The nvme keep-alive operation, which executes at a periodic interval,
could potentially sneak in while shutting down a fabric controller.
This may lead to a race between the fabric controller admin queue
destroy code path (invoked while shutting down controller) and hw/hctx
queue dispatcher called from the nvme keep-alive async request queuing
operation. This race could lead to the kernel crash shown below:

Call Trace:
    autoremove_wake_function+0x0/0xbc (unreliable)
    __blk_mq_sched_dispatch_requests+0x114/0x24c
    blk_mq_sched_dispatch_requests+0x44/0x84
    blk_mq_run_hw_queue+0x140/0x220
    nvme_keep_alive_work+0xc8/0x19c [nvme_core]
    process_one_work+0x200/0x4e0
    worker_thread+0x340/0x504
    kthread+0x138/0x140
    start_kernel_thread+0x14/0x18

While shutting down fabric controller, if nvme keep-alive request sneaks
in then it would be flushed off. The nvme_keep_alive_end_io function is
then invoked to handle the end of the keep-alive operation which
decrements the admin->q_usage_counter and assuming this is the last/only
request in the admin queue then the admin->q_usage_counter becomes zero.
If that happens then blk-mq destroy queue operation (blk_mq_destroy_
queue()) which could be potentially running simultaneously on another
cpu (as this is the controller shutdown code path) would forward
progress and deletes the admin queue. So, now from this point onward
we are not supposed to access the admin queue resources. However the
issue here's that the nvme keep-alive thread running hw/hctx queue
dispatch operation hasn't yet finished its work and so it could still
potentially access the admin queue resource while the admin queue had
been already deleted and that causes the above crash.

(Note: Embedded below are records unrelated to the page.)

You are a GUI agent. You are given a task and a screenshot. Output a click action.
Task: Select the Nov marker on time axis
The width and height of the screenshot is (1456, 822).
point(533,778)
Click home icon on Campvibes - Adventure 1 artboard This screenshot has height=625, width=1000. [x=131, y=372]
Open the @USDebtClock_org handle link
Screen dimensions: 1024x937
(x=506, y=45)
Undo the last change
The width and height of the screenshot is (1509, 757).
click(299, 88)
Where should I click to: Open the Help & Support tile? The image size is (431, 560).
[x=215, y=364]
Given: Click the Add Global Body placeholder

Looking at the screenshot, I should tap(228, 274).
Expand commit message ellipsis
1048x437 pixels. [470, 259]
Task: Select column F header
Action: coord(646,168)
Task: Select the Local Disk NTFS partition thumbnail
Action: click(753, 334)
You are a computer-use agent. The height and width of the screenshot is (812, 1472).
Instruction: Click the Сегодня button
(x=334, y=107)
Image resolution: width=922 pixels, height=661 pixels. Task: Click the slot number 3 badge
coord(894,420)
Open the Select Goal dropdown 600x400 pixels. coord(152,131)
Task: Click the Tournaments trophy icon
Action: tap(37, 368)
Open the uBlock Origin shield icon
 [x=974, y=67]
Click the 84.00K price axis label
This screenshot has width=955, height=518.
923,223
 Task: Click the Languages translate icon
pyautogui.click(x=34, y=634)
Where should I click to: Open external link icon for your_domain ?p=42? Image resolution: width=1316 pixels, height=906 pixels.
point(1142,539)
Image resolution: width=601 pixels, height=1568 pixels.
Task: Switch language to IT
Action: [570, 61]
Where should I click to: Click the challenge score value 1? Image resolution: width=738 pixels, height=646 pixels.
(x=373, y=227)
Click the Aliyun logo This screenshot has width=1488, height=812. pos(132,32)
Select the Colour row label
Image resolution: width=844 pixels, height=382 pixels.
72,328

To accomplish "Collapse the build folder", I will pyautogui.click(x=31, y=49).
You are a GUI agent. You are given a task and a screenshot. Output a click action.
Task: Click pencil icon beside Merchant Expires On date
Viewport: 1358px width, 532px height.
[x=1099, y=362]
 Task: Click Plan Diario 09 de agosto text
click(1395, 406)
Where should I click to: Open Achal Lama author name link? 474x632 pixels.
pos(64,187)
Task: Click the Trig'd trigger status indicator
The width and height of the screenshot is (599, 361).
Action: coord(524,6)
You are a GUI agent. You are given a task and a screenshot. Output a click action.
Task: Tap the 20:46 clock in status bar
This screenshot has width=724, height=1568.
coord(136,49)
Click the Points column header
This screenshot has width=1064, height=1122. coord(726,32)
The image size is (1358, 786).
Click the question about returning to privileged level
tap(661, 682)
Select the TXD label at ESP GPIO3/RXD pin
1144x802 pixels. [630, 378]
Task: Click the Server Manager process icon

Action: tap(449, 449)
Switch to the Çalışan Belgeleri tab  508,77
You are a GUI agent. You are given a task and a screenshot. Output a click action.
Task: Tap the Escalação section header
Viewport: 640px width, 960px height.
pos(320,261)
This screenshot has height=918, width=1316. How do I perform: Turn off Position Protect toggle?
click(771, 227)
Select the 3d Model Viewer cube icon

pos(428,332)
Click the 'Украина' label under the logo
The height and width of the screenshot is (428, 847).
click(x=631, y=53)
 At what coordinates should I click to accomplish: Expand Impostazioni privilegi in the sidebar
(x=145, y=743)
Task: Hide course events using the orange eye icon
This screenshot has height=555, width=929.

The above kernel crash is regression caused due to changes implemented
in commit a54a93d0e359 ("nvme: move stopping keep-alive into
nvme_uninit_ctrl()"). Ideally we should stop keep-alive before destroyin
g the admin queue and freeing the admin tagset so that it wouldn't sneak
in during the shutdown operation. However we removed the keep alive stop
operation from the beginning of the controller shutdown code path in commit
a54a93d0e359 ("nvme: move stopping keep-alive into nvme_uninit_ctrl()")
and added it under nvme_uninit_ctrl() which executes very late in the
shutdown code path after the admin queue is destroyed and its tagset is
removed. So this change created the possibility of keep-alive sneaking in
and interfering with the shutdown operation and causing observed kernel
crash.

To fix the observed crash, we decided to move nvme_stop_keep_alive() from
nvme_uninit_ctrl() to nvme_remove_admin_tag_set(). This change would ensure
that we don't forward progress and delete the admin queue until the keep-
alive operation is finished (if it's in-flight) or cancelled and that would
help contain the race condition explained above and hence avoid the crash.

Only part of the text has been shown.